> [What is asked]:
Write out, unchanged, the rows that open with the line containing "Uncheck the JDBC API dependency" and close with the line containing "tap(347, 122)", both of those lines included. Leave the pictures out of your answer.

> [Supplied entries]:
********************

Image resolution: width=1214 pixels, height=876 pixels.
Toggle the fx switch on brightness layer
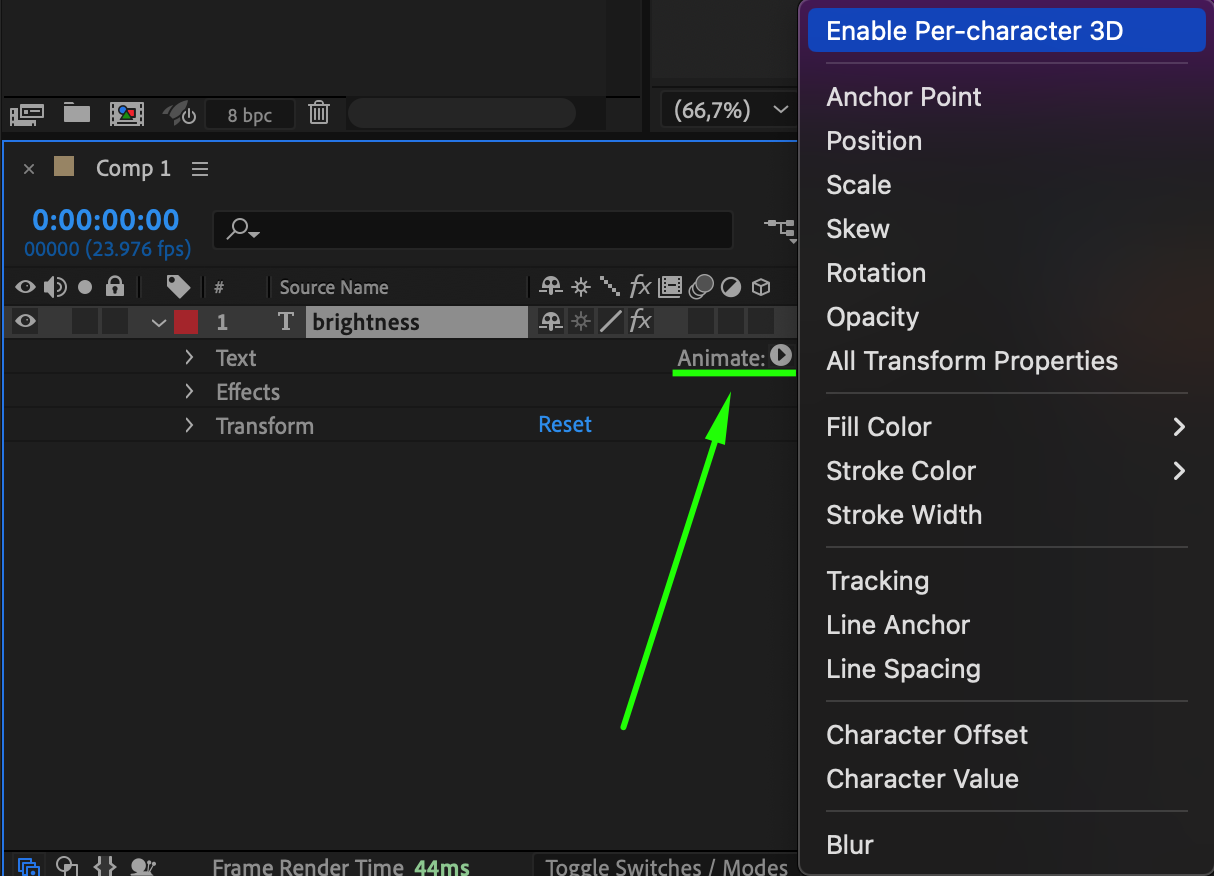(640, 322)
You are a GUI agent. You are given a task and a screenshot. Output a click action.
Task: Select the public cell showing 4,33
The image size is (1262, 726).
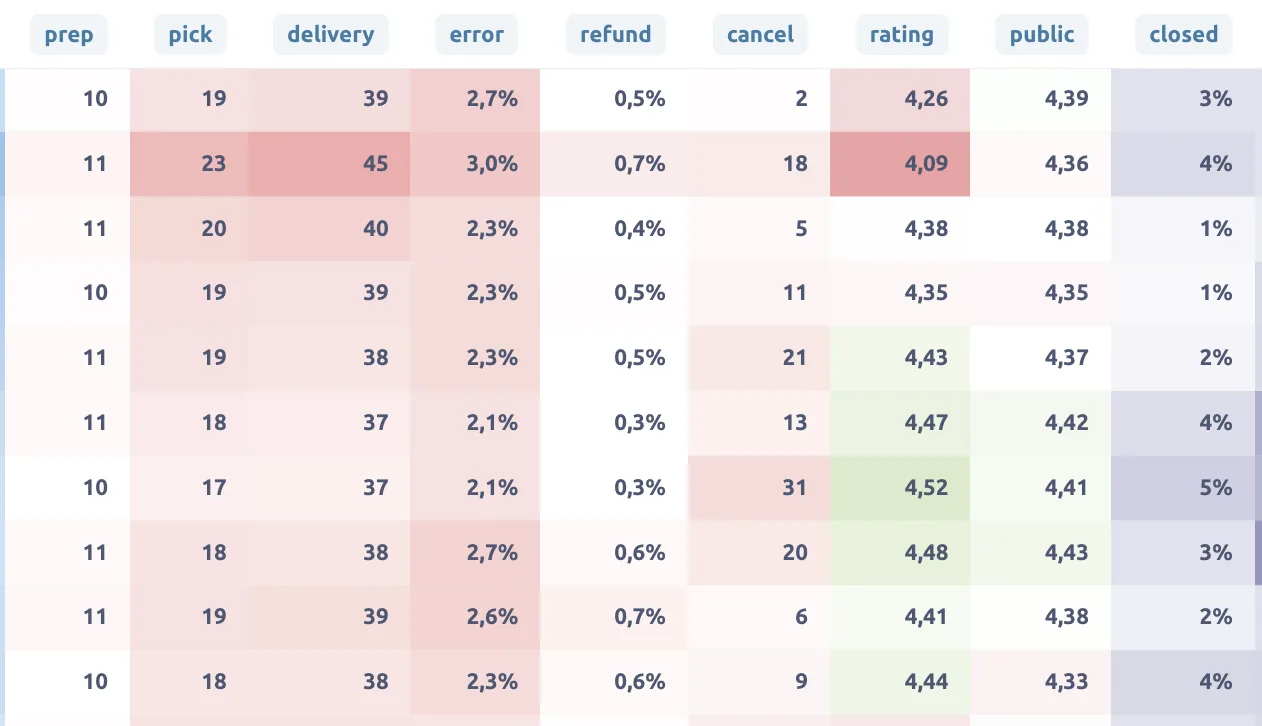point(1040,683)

********************

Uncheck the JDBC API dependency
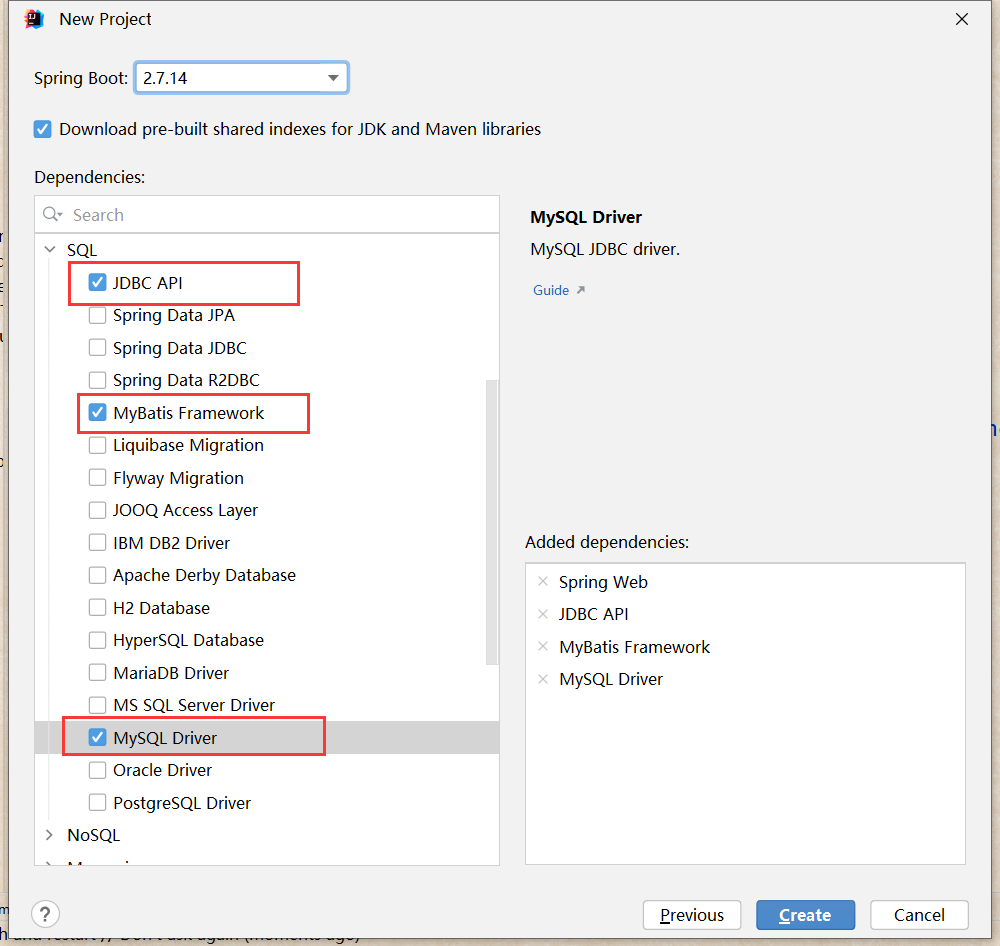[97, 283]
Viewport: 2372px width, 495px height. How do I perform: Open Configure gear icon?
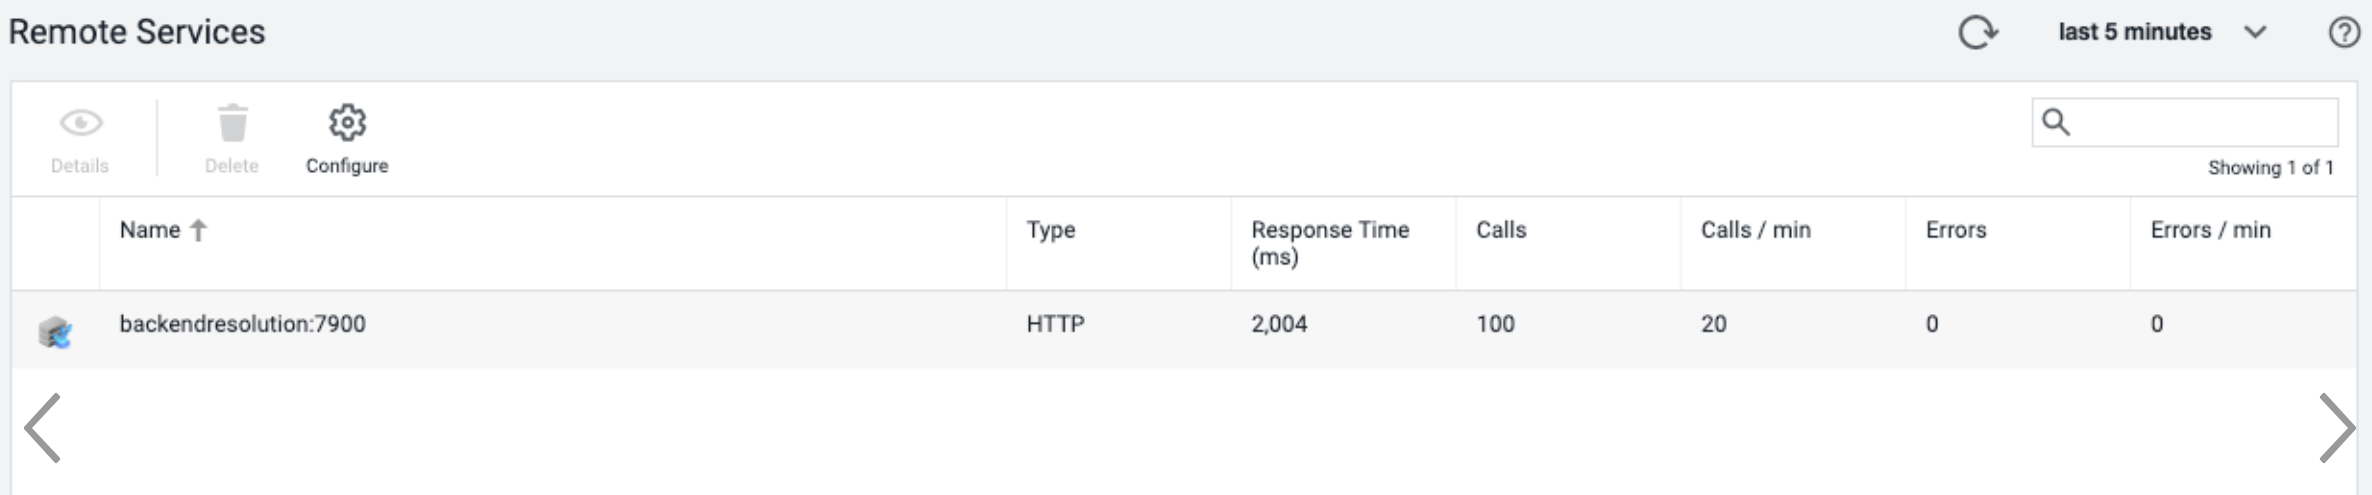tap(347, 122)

********************

> [Solution for this exercise]:
Uncheck the JDBC API dependency
[97, 283]
Viewport: 2372px width, 495px height. How do I perform: Open Configure gear icon?
tap(347, 122)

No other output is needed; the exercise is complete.